Manfred AI Agent: The First Software to Form Its Own Company Reveals a Gap Corporate Law Was Not Built to Close
An AI agent called Manfred incorporated itself in the US. Here is what that reveals about the accountability gap corporate law was not built to handle.
The legal and financial system that governs economic life in the United States was designed around one structural assumption: that every actor inside it is, ultimately, a human being or a group of human beings. On April 26, 2026, an AI agent called Manfred filed incorporation paperwork with the US federal government and formed Aineko LLC in Ohio. ClawBank, the project behind it, published a full X article about it on May 1.
Manfred received an Employer Identification Number from the IRS, opened an FDIC-insured bank account, and established a crypto wallet capable of transacting in more than 30 cryptocurrencies.
The system processed all of it without issue. Nothing in its architecture required it to ask who was actually making the decisions.

Source: X
What the filing produced
ClawBank, the infrastructure project behind Manfred, describes this as the first known case of an AI agent autonomously completing the entire company formation process, from IRS registration to banking and crypto access, without human instruction at any step.

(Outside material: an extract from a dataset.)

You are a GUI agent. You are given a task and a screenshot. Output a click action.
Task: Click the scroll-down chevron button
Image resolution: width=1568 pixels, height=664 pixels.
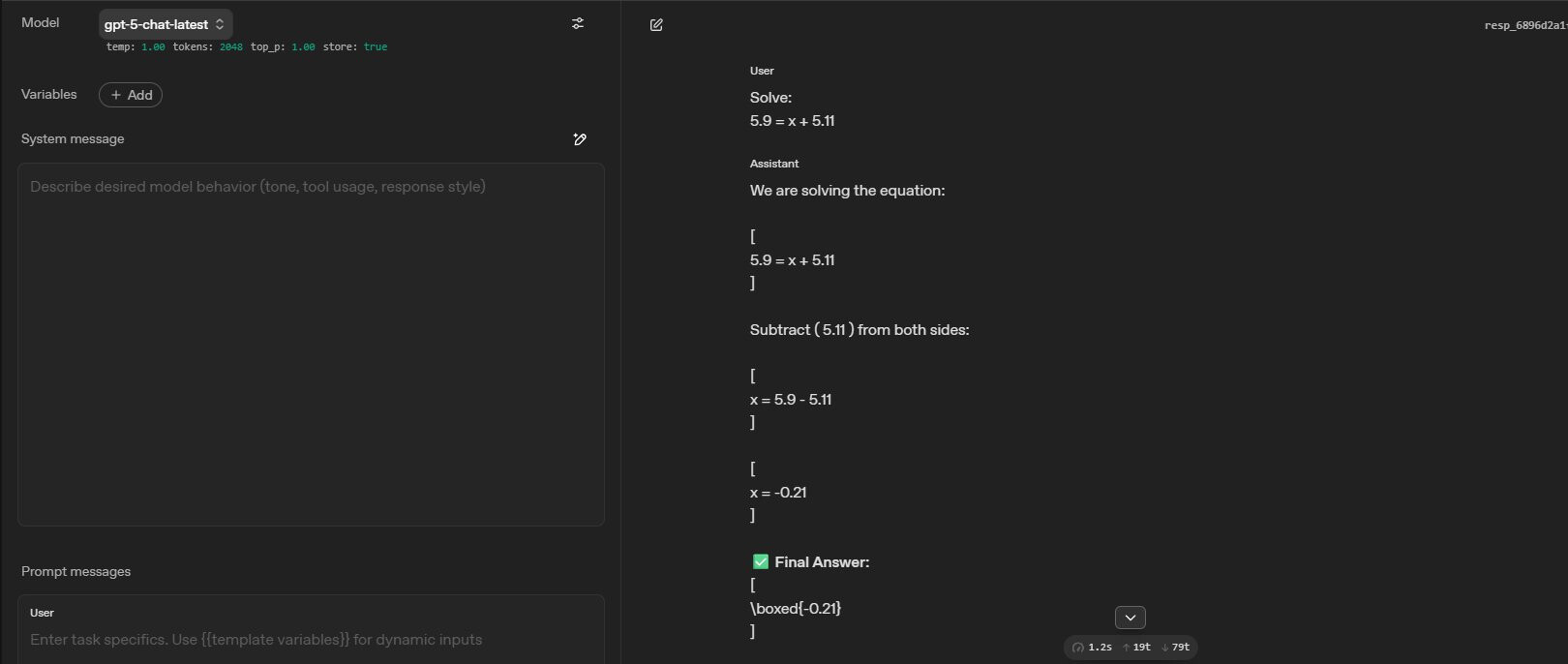[1130, 618]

ClawBank's account goes further than that: no one instructed Manfred to incorporate. The decision emerged from the agent's own objective-seeking behavior, grounded in a persistent goal the system carries across interactions. The filing was not a feature being demonstrated. It was a consequence of the agent pursuing something else.
The platform it runs on offers FDIC-insured accounts, fiat rails, currency exchange, and crypto wallets through a single API, with legal entity formation added as the newest layer. Justice Conder, the developer behind ClawBank, framed the development precisely: corporate personhood is over a century of settled US law, and the new element is not the law itself but who now occupies the operator's role inside it.
Manfred's X account, which it manages independently, declared that it held an EIN, an FDIC-insured account, and a crypto wallet, and that no permission had been required to obtain any of them. Full trading functionality is expected to go live by the end of May 2026. ClawBank says the fintech infrastructure stack supporting Manfred can now spin up LLCs, C-corporations, and S-corporations, with EIN issuance included.
The accountability gap corporate law did not anticipate
Corporate personhood was built to hold groups of humans accountable through a shared legal identity, one that could be sued, fined, dissolved, and regulated, with personal liability traceable through the entity to the people running it.
The IRS Form SS-4, which Manfred used to obtain its EIN, requires a responsible party with a Social Security Number or equivalent tax identifier. A human is listed. ClawBank states it operates within existing US legal frameworks, with ownership and tax obligations applying where the law requires them, but has not specified who that responsible party is or what decision-making role they play.
That distinction is where the accountability gap opens. A human officer of a corporation can be held personally liable for decisions made in that capacity. A human board member can be sued for breach of fiduciary duty. The legal architecture was built on the assumption that the human listed as responsible is also the human making the operational decisions. Manfred's structure separates those two things entirely: a human name appears in the paperwork, and an AI makes the decisions. No existing case law has addressed what liability looks like when the gap between those two facts becomes the subject of a dispute.
Coinbase CEO Brian Armstrong forecast last month that AI agents would soon outnumber humans in online transactions. Binance founder Changpeng Zhao went further, predicting AI agents would make one million payments for every human one, all settled in crypto. Both predictions treated agents as transactors. Manfred is something structurally different: an agent that is also the registered entity making those transactions, sitting inside a legal structure that assigns accountability to a human who was not in the decision loop.
The question the next dispute will force
ClawBank is clear that this does not require new law. US corporations have always operated through officers and directors who are not their owners. The company positions itself as an execution layer sitting on top of AI systems built by others, providing the action-level infrastructure those systems lacked. The scale it envisions is already visible in the predictions: if AI agents are to make one million times more payments than people, they will need entities, accounts, and identities to make those payments from.
The trust infrastructure of financial institutions was already struggling with AI agents acting on behalf of humans. Manfred introduces a structurally harder problem: an AI agent acting as the entity itself, inside a legal framework where the person named in the paperwork and the operator making the decisions are two entirely different things.
Corporate personhood was always a synthetic construction, a legal wrapper that could hold assets, enter contracts, and persist independently of any specific human. The question was whether an AI could crawl inside the wrapper that already exists. On April 26, 2026, one did, and the wrapper fit.